Der Grünen-Abgeordnete Hans-Christian Ströbele nannte den Brief ein „Drohschreiben“. Den Mitgliedern des Ausschusses werde Geheimnisverrat vorgeworfen. „Ich bin darüber sehr empört.“ Die Obleute von Union und SPD, Roderich Kiesewetter und Christian Flisek, sagten, sie fühlten sich durch das Schreiben nicht angesprochen. Die Vorsitzende der Linkspartei, Katja Kipping, griff Altmaier unterdessen scharf an. „Das Kanzleramt sabotiert die Aufklärung, und das inzwischen ganz offen“, erklärte sie der Berliner Zeitung. „Die amerikanischen Spitzelchefs werden hofiert, die Aufklärer bedroht.“ Es sei offensichtlich, dass hier die Rolle der deutschen Geheimdienste als Helfershelfer der NSA vertuscht werden solle. Kipping fügte hinzu: „Den Aufklärern mit Gefängnis zu drohen, ist ein Beleg für das obrigkeitsstaatliche Denken, das nach neun Jahren Angela Merkel im Kanzleramt regiert.“ Für diese „Unsäglichkeit“ müsse sich die Regierungschefin persönlich beim Parlament entschuldigen.

Es wurde schonmal mit Drohungen gearbeitet

Die Zuspitzung hatte sich zuvor schon angedeutet. Zunächst monierte der Ausschuss, dass viele Akten geschwärzt seien.
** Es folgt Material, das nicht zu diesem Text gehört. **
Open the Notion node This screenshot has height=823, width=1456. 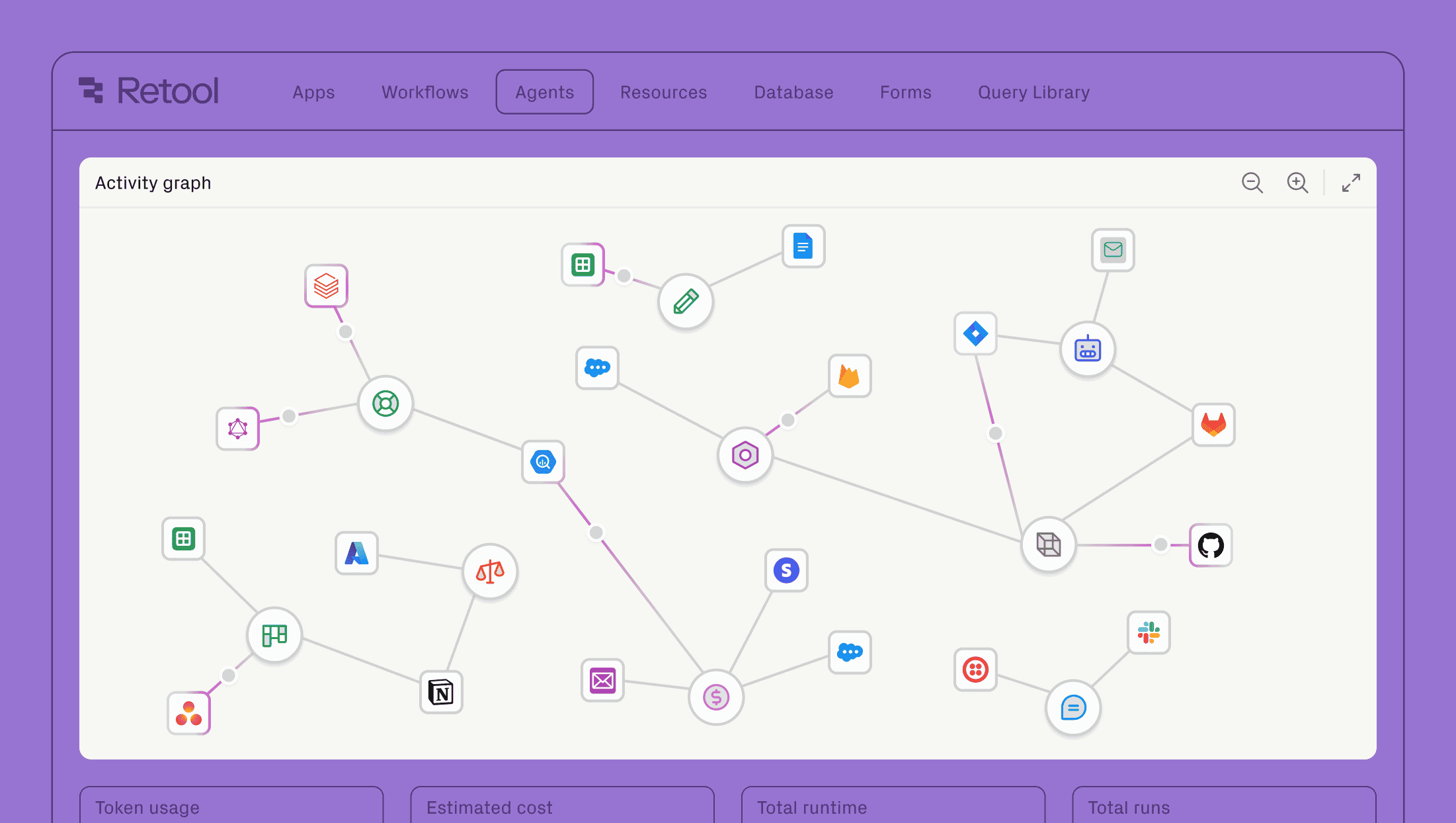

Später hieß es, Ausschuss-Chef Sensburg wolle prüfen, ob sich SPD-Obmann Flisek womöglich eines Fehlverhaltens schuldig gemacht habe. Flisek soll in einem Pressegespräch öffentlich über die Eikonal-Akten gesprochen haben. Aus ihnen geht hervor, dass der Bundesnachrichtendienst umfangreich Daten vom Frankfurter Internetknotenpunkt DE-CIX abgefischt und an den US-Geheimdienst NSA weitergeleitet habe. Der Beschuldigte wies die Anschuldigung zurück. Wenn er das, was ihm vorgeworfen werde, nicht mehr tun könne, dann stelle sich ganz schnell die Frage nach der Sinnhaftigkeit des Untersuchungsausschuss, sagte der Jurist. Er habe sich nichts vorzuwerfen und werde sein Verhalten nicht ändern.
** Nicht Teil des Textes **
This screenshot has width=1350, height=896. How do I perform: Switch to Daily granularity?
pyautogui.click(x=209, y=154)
Aus SPD-Kreisen verlautet, Sensburg habe durch seine Verdächtigungen nicht unerheblichen Schaden angerichtet. Nach der Altmaier-Intervention liegt nun der Verdacht nahe, dass bereits in diesem Fall das Kanzleramt dahinter steckte. Im Parlamentarischen Kontrollgremium war zuletzt im Kontext von Presseberichten ebenfalls mit Drohungen gearbeitet worden. Auch da ging es um den NSA-Skandal.